Shares of Bharat Electronics Ltd (NSE: BEL) declined in early trade on Monday despite posting a strong year-on-year rise in profit for the quarter ended June 2025 (Q1FY26). The fall comes amid a revenue miss and a downgrade from Nomura, even as most brokerages remain positive on the company's margin strength and robust order inflows.
The BEL share price was trading at Rs 386.15, down 0.80 per cent on the NSE as of 9:41 AM IST.
BEL Q1FY26 Results: Key Highlights
Net profit rose 23 per cent year-on-year to Rs 969.91 crore, up from Rs 791 crore in Q1FY25
Revenue increased 4.6 per cent year-on-year to Rs 4,439.74 crore
Sequentially, profit declined 54 per cent, while revenue dropped 51 per cent from Q4FY25
EBITDA margin stood at 28.1 per cent, supported by a 780 basis points year-on-year rise in gross margins
New orders came in at Rs 7,400 crore, marking a 48 per cent year-on-year growth
BEL Share Price: What Brokerages Are Saying
Nomura downgraded BEL to Neutral from Buy, while raising the target price to Rs 400 from Rs 363, citing limited near-term upside despite strong fundamentals.

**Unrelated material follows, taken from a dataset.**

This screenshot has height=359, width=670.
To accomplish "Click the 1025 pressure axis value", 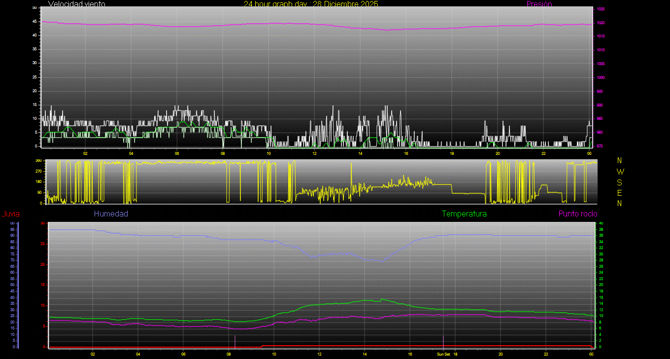I will [601, 9].
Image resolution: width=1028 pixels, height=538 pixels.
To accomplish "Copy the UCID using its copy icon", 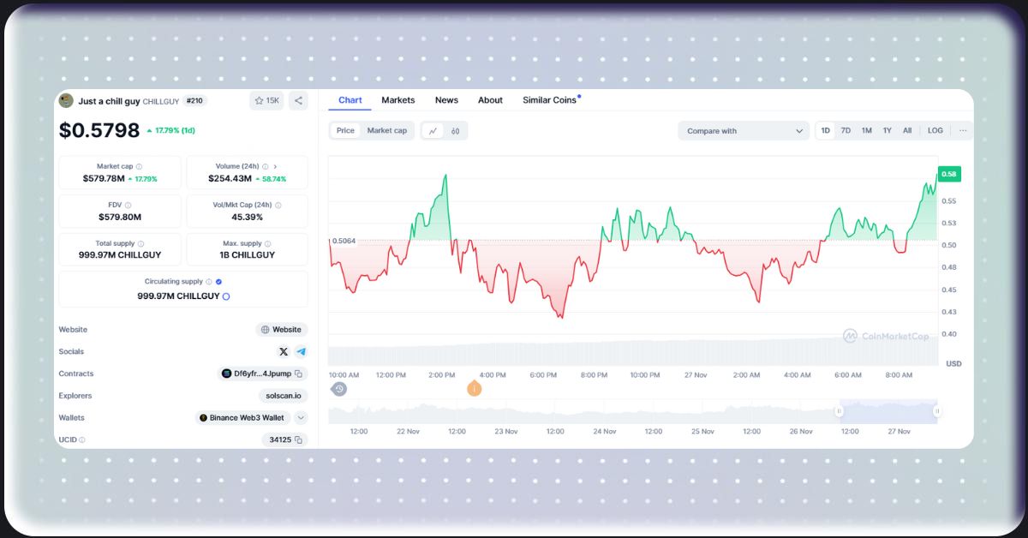I will point(299,439).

UBS maintained a Buy rating with a target price of Rs 450, highlighting the margin-driven beat in Q1 and healthy gross margins.

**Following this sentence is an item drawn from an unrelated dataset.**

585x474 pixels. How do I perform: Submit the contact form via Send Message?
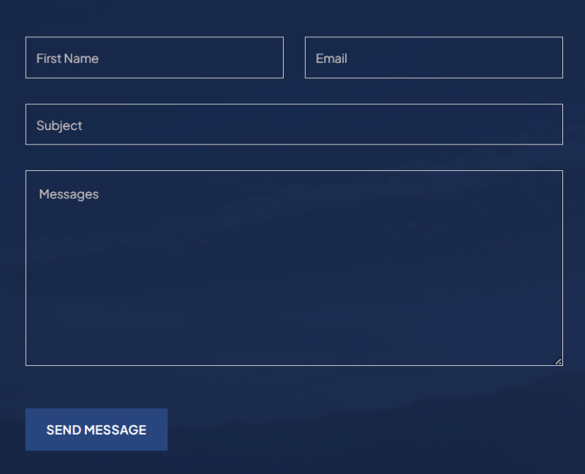[x=97, y=429]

JP Morgan retained its Overweight stance, raising its target price to Rs 490, noting strong order momentum and execution.
Morgan Stanley also maintained an Overweight rating with a target of Rs 418, stating that order wins are well ahead of the pace required to meet FY26 guidance.
On July 25, BEL received a major order worth Rs 1,640 crore from the Ministry of Defence to supply Air Defence Fire Control Radars to the Indian Army. Analysts believe this, along with the Q1 inflows, strengthens the company’s visibility for meeting its FY26 guidance of Rs 27,000 crore in order inflows and 20 per cent revenue growth.